:: TRECHO DO DOCUMENTO ::

Este é um germe tão espiritual que não toma forma humana; é a substância da fé, é um dinamismo puro que em toda parte cairá e em qualquer divisão humana poderá frutificar. É uma paixão de bondade que pode existir em cada casa, em cada instituição, em cada opinião; é um princípio de honestidade do qual cada autorida­de não poderá senão se regozijar. É uma pureza e uma sinceridade em que cada alma se sentira renas­cer. É a luz de Deus que se dá a todos acima dos monopólios humanos: é pura destilação de força e bondade alcançada na fonte, antes que atinja a ca­nalização e as impurezas humanas. Parece nada porque não desceu ainda à forma fixa e concreta. Flutua no ar como um perfume, como o orvalho ain­da. não denso. Mas este é o estado mais dinâmico, o estado da gênese.

É o espírito do Evangelho que volta na sua esplêndida fase primordial. Ele nada possuía, senão mártires.


Na sua origem, o fogo do espírito era líquido e jorrava em abundância, das grandes crateras aber­tas. Hoje o homem está imerso na matéria; um século de ciência volatilizou o evanescente perfume do céu. Hoje recolhemos as últimas fagulhas semi-extintas e conservamo-las religiosamente nas lâmpadas acesas, cansado e pálido reflexo do incêndio origi­nal. Mas, isto não basta para desfazer as trevas que se tornam cada vez mais densas e ameaçadoras. Não basta o monumento das verdades escritas, conservadas num invólucro imponente que se formou através dos séculos. O espírito é uma força viva que habita no coração do homem. É uma força, não uma pala­vra escrita, e como força, se difunde e se exaure; não pode ser fechada no imóvel; extremamente móvel, ele se nutre de vida, é uma radiação que desce do Alto, e um calor que se dissipa se não se recebe continua­mente novo calor para comunhão da alma com o Céu. “Litera Occidit spiritus autem vivificat". (II, Cor. 3.6)[2].

Muitas vezes nós trocamos o continente pelo conteú­do, tocamos o invólucro pensando tocar o fogo, mas em verdade ficamos frios. O hábito acostumou-nos á forma: ouvimos palavras incendiárias e permanece­mos indiferentes. Que pesado fardo humano tem a Igreja de arrastar no seu caminho divino! 

Tanto es­fregamos nossas almas impuras nas coisas santas que, em lugar de nos santificarmos, tornamos estas impuras. Abaixamos tudo ao nosso nível, a fim de podermos carregar tudo conosco, para nosso uso e consumo.

:: MATERIAL DE CONSULTA ::
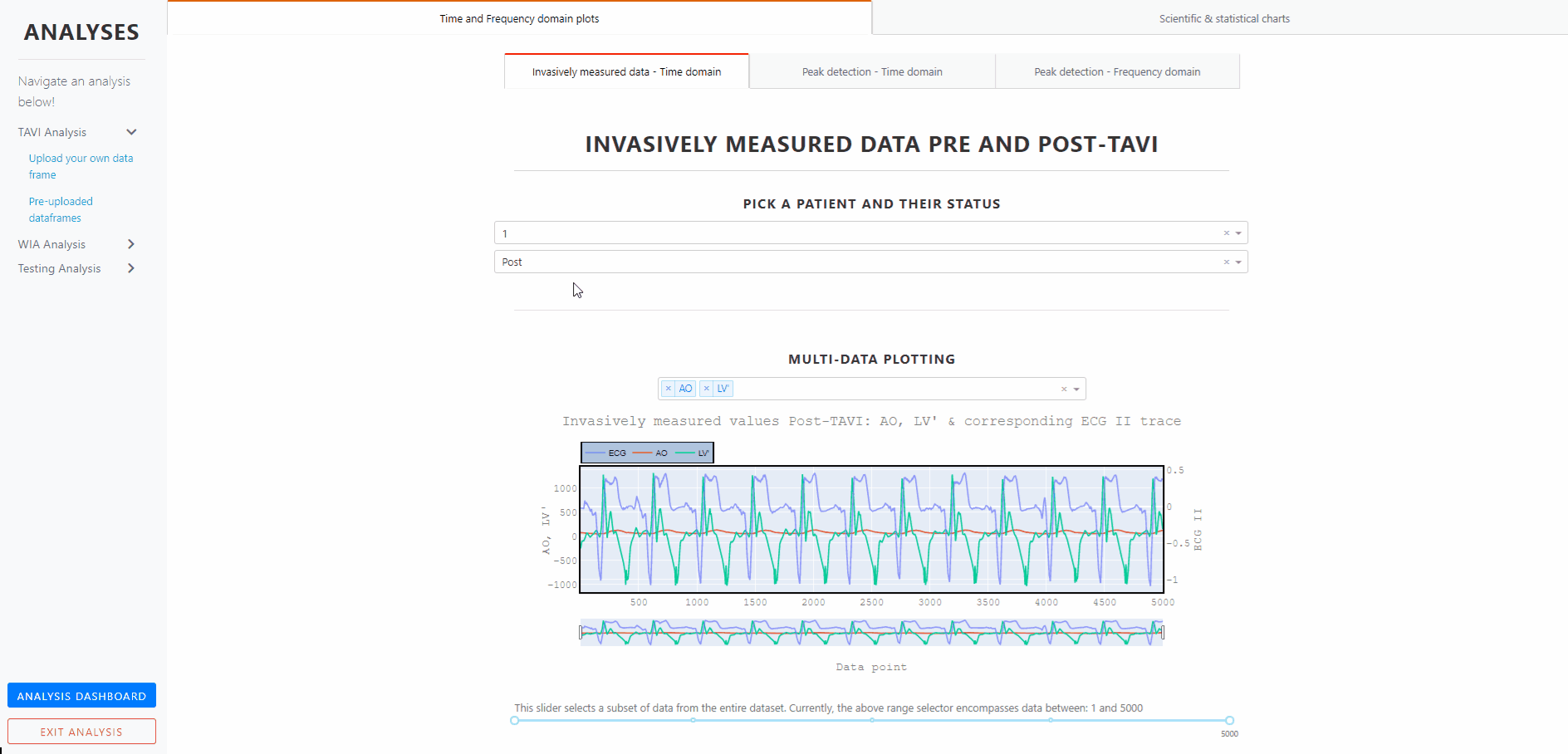Clear all multi-data selections with the × icon

click(1064, 388)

:: ENUNCIADO DA TAREFA ::
Reproduza sem alterações a passagem do trecho sobre o espírito do Evangelho que começa em "Este é um germe" e segue até "possuía, senão mártires.".

:: RESPOSTA AO EXERCÍCIO ::
Este é um germe tão espiritual que não toma forma humana; é a substância da fé, é um dinamismo puro que em toda parte cairá e em qualquer divisão humana poderá frutificar. É uma paixão de bondade que pode existir em cada casa, em cada instituição, em cada opinião; é um princípio de honestidade do qual cada autorida­de não poderá senão se regozijar. É uma pureza e uma sinceridade em que cada alma se sentira renas­cer. É a luz de Deus que se dá a todos acima dos monopólios humanos: é pura destilação de força e bondade alcançada na fonte, antes que atinja a ca­nalização e as impurezas humanas. Parece nada porque não desceu ainda à forma fixa e concreta. Flutua no ar como um perfume, como o orvalho ain­da. não denso. Mas este é o estado mais dinâmico, o estado da gênese.

É o espírito do Evangelho que volta na sua esplêndida fase primordial. Ele nada possuía, senão mártires.